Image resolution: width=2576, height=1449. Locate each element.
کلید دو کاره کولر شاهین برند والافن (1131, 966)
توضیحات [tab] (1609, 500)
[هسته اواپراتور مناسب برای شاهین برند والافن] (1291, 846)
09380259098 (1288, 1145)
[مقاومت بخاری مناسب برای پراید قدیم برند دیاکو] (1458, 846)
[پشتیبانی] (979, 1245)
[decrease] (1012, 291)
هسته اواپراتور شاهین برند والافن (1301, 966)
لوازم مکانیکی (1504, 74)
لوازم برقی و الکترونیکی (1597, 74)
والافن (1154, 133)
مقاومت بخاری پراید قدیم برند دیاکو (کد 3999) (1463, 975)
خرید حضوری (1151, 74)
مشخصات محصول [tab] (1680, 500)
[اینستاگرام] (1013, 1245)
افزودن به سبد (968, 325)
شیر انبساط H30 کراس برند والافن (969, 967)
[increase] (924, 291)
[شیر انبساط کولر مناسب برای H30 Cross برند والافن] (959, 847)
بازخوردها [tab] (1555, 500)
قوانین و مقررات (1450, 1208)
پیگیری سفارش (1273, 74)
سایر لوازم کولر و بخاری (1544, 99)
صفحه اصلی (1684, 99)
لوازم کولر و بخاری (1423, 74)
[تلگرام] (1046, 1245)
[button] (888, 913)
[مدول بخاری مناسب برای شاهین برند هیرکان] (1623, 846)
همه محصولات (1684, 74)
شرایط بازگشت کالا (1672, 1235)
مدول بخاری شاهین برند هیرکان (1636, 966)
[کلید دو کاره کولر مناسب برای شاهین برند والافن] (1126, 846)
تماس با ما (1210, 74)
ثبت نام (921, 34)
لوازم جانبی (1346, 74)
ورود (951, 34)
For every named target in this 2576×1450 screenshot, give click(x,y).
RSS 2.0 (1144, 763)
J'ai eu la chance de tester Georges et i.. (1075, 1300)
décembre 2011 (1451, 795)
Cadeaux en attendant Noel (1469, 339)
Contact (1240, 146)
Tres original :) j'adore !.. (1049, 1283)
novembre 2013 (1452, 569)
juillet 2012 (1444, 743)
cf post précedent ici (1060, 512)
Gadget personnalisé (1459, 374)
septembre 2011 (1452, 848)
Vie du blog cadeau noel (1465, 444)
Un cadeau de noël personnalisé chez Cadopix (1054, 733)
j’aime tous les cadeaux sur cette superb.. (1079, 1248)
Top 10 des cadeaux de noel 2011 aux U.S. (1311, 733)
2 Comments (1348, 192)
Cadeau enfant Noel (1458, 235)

________________

• EXERCISE
In the data above, find the line containing "J'ai eu la chance", then copy it and every later line exactly.

• WRITTEN REPLY
J'ai eu la chance de tester Georges et i.. (1075, 1300)
décembre 2011 (1451, 795)
Cadeaux en attendant Noel (1469, 339)
Contact (1240, 146)
Tres original :) j'adore !.. (1049, 1283)
novembre 2013 (1452, 569)
juillet 2012 (1444, 743)
cf post précedent ici (1060, 512)
Gadget personnalisé (1459, 374)
septembre 2011 (1452, 848)
Vie du blog cadeau noel (1465, 444)
Un cadeau de noël personnalisé chez Cadopix (1054, 733)
j’aime tous les cadeaux sur cette superb.. (1079, 1248)
Top 10 des cadeaux de noel 2011 aux U.S. (1311, 733)
2 Comments (1348, 192)
Cadeau enfant Noel (1458, 235)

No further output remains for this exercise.